#### [What you will do]
From the records below, give the number of lines that include the word "computer". Add no other words.

┏━━

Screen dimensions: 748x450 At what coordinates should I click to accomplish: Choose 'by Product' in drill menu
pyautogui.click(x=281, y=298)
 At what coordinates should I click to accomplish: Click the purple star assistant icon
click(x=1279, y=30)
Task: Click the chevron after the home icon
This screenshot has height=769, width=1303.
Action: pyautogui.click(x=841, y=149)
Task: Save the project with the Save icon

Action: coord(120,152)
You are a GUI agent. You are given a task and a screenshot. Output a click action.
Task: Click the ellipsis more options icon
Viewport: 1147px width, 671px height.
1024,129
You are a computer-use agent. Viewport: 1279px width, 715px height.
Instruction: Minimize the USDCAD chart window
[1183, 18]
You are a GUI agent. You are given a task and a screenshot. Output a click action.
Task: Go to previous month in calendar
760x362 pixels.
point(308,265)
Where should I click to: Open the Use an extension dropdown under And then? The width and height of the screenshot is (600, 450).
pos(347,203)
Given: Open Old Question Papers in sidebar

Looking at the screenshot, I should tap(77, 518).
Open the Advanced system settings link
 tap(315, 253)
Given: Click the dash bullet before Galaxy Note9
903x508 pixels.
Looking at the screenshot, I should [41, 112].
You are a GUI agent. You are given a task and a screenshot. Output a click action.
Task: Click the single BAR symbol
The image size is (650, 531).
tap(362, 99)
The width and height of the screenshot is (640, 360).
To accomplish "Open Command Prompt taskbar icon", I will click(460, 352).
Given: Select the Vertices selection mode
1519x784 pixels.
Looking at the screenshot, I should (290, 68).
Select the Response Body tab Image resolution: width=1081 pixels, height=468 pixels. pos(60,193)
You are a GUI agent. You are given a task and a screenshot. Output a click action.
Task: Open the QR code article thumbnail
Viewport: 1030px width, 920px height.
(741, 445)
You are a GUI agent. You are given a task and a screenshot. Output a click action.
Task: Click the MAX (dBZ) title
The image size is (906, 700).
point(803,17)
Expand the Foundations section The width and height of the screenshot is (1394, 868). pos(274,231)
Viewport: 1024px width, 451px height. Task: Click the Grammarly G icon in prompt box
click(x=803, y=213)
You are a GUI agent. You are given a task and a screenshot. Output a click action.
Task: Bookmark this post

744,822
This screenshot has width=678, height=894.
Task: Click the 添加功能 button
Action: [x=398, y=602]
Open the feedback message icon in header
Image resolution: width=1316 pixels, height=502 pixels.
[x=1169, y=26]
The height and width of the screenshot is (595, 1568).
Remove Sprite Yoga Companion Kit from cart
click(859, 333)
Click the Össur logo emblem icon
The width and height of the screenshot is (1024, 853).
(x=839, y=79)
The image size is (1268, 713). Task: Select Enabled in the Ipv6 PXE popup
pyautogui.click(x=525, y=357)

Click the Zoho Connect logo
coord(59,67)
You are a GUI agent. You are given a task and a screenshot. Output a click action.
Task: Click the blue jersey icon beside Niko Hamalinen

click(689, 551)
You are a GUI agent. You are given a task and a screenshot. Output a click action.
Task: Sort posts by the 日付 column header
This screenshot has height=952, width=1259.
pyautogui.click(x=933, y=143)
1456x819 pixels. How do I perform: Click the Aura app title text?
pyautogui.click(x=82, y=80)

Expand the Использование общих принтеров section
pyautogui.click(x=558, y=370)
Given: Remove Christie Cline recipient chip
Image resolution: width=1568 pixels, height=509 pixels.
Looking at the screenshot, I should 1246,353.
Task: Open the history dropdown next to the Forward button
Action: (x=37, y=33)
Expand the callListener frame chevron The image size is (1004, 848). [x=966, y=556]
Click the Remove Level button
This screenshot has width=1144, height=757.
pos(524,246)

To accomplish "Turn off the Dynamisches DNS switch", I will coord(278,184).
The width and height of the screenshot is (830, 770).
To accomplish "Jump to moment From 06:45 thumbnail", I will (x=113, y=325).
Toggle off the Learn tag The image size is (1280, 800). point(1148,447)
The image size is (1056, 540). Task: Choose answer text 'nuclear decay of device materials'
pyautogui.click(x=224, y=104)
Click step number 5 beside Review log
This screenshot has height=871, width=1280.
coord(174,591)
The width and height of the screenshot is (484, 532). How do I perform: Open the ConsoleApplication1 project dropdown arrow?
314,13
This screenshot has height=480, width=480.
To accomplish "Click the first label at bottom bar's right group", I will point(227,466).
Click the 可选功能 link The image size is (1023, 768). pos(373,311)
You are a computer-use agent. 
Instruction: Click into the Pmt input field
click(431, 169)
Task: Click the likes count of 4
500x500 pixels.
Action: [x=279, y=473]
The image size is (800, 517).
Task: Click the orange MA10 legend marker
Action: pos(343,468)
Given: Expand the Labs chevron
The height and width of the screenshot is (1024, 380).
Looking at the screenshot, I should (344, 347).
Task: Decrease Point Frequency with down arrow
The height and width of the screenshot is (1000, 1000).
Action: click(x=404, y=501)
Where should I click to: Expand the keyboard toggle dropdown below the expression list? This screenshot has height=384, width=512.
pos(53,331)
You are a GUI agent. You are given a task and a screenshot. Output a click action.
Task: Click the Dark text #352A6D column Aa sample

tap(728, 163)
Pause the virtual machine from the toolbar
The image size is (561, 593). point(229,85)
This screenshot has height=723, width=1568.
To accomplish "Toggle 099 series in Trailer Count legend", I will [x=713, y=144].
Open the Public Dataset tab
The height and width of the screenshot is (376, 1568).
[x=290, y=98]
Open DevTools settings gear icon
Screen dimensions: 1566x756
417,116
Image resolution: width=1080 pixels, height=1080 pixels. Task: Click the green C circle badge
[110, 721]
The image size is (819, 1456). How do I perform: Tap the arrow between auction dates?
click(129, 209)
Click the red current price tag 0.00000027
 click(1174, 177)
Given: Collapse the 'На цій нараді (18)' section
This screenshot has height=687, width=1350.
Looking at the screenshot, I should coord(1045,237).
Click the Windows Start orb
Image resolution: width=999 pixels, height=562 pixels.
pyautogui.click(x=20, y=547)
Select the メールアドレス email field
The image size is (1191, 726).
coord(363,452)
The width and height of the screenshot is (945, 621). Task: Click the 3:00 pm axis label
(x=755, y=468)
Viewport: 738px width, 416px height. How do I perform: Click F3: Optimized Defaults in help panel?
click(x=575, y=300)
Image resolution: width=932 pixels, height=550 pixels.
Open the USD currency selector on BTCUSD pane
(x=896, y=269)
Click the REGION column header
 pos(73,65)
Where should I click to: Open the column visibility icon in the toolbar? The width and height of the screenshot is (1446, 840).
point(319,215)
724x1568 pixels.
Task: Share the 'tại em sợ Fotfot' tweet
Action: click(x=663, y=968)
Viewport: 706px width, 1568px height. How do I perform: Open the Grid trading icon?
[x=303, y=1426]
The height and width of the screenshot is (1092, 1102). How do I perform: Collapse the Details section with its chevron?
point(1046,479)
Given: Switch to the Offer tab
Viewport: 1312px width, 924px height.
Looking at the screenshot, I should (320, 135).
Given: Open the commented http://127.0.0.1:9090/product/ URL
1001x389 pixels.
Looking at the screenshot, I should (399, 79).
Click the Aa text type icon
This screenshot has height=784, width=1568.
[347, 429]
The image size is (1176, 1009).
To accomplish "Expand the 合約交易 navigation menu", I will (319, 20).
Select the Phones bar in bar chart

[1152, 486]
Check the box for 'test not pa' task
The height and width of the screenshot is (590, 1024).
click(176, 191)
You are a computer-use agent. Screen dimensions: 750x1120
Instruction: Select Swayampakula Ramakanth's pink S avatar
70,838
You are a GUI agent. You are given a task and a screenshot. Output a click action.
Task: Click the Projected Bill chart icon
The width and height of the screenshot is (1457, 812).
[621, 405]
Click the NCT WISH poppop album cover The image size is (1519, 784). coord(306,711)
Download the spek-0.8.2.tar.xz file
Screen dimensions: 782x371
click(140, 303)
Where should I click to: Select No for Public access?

┗━━

#### [Written solution]
3